◆ **PROBLEMS AND TASKS**:
a) From the article on India's FY22 GDP estimates, quote the part that opens with the words containing "Compared to FY20, the" and closes with "its FY20 levels.".
b) Answer these questions from the article on India's FY22 GDP estimates:
(i) What GDP growth rate does the first advance estimate project for FY22?
(ii) By what percentage had gross fixed capital formation contracted in FY21?
(iii) What share of GDP is private final consumption expenditure expected to make up in FY22?

◆ **SOURCE PASSAGE**:
'''
A vendor waits for customers at his vegetable stall at a wholesale fruit and vegetable market in Mumbai, India, February 13, 2017. REUTERS/Shailesh Andrade - RTSYFJY
The government's final consumption expenditure and private final consumption expenditure have grown 7.6 percent and 6.9 percent in FY22, riding on the back of economic recovery.
India's GDP is expected to grow 9.2 percent in FY22, according to the first advance estimate released on January 7 by the Ministry of Statistics and Programme Implementation. While this is 30 basis points lower than the Reserve Bank of India's (RBI) forecast of 9.5 percent, it would still be the highest growth rate for India in at least 17 years, thanks to an extremely favourable base effect.
On the expenditure side, gross fixed capital formation – a proxy for investment – is estimated to rise by a whopping 15 percent from FY21, the most in at least 10 years. Again, because of a low base.
In FY21, gross fixed capital formation and private final consumption expenditure had contracted by 10.8 percent and 9.1 percent, respectively. Government final consumption expenditure had risen 2.9 percent.
Given the low base, it is perhaps more instructive to compare the advance estimates for FY22 with those of FY20, rather than FY21. The resultant picture is far more sombre.
Compared to FY20, the FY22 GDP growth rate is a mere 1.3 percent.
The government's attempts to boost the economy are reflected in its final consumption expenditure being 10.7 percent higher than in FY20. Its focus on capital expenditure has also helped push gross fixed capital formation 2.6 percent above FY20 levels.
The laggard is private final consumption expenditure, which remains 2.9 percent below its FY20 levels.
Considering private final consumption expenditure is the largest contributor to the GDP, its return to 6-7 percent growth rates without the assistance of a favourable base is crucial. But with the pandemic wreaking havoc with household incomes, it is not a surprise that private spending is where it is.
The share of private final consumption expenditure in the GDP is seen falling to 54.8 percent in FY22 from 56.0 percent in FY21 and 57.1 percent in FY20.
Worryingly, the government's first advance estimate may be overstating private final consumption expenditure for the current financial year. The surge in COVID-19 cases since late December 2021 and the re-imposition of certain restrictions on movement and economic activities in parts of the country will likely hurt consumption spending in the last quarter of FY22.
As it is, the first advance estimate suggests private final consumption expenditure will grow a mere 1.8 percent year-on-year in the second half of FY22.
On the whole, demand remains weak. This could provide reason for the RBI to keep financial conditions accommodative for longer - as it seemingly wants to - despite market participants being of the opinion that high inflation should be pushing the central bank closer and closer to normalising monetary policy. The RBI has so far resisted, arguing that repeated supply disruptions, and not demand, are behind the rapid increase in prices.
'''
◆ **SUPPLIED INFORMATION**:
'''
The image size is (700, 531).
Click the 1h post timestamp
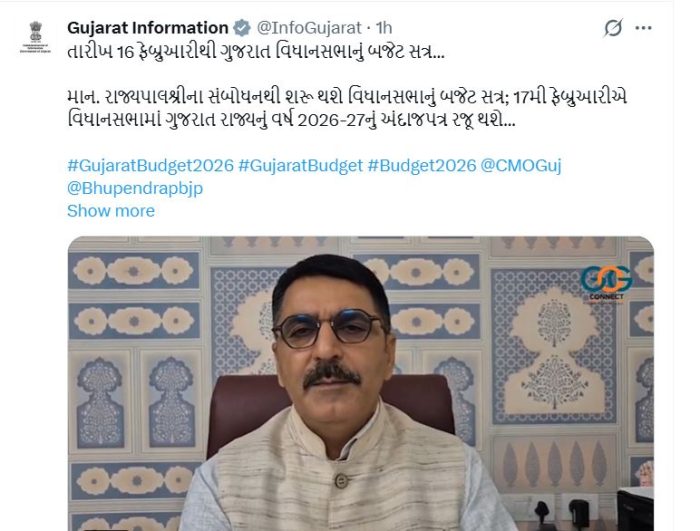384,28
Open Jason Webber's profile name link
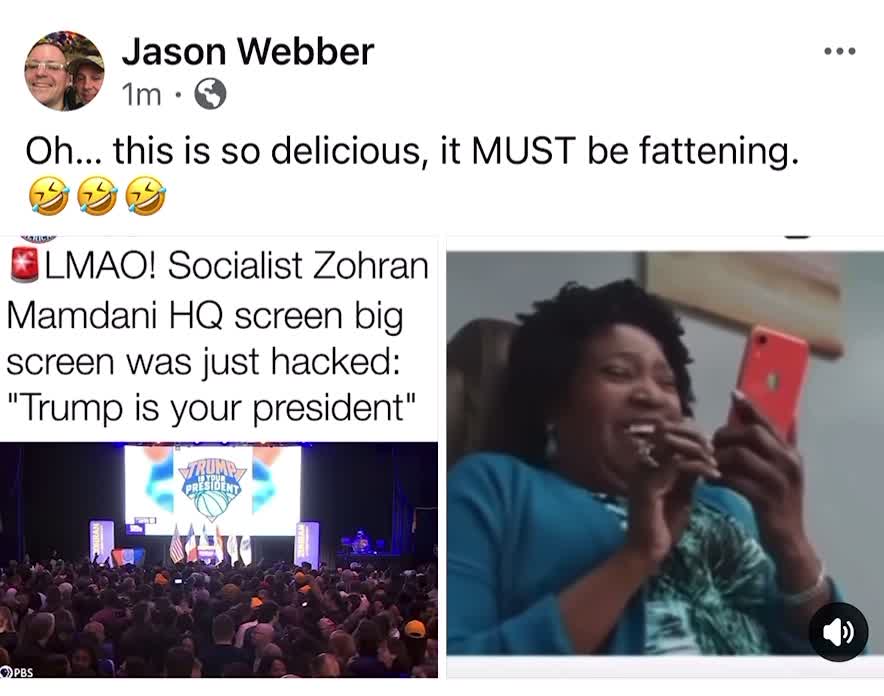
'''
◆ **WRITTEN RESPONSES**:
a)
Compared to FY20, the FY22 GDP growth rate is a mere 1.3 percent.
The government's attempts to boost the economy are reflected in its final consumption expenditure being 10.7 percent higher than in FY20. Its focus on capital expenditure has also helped push gross fixed capital formation 2.6 percent above FY20 levels.
The laggard is private final consumption expenditure, which remains 2.9 percent below its FY20 levels.

b)
(i) 9.2 percent
(ii) 10.8 percent
(iii) 54.8 percent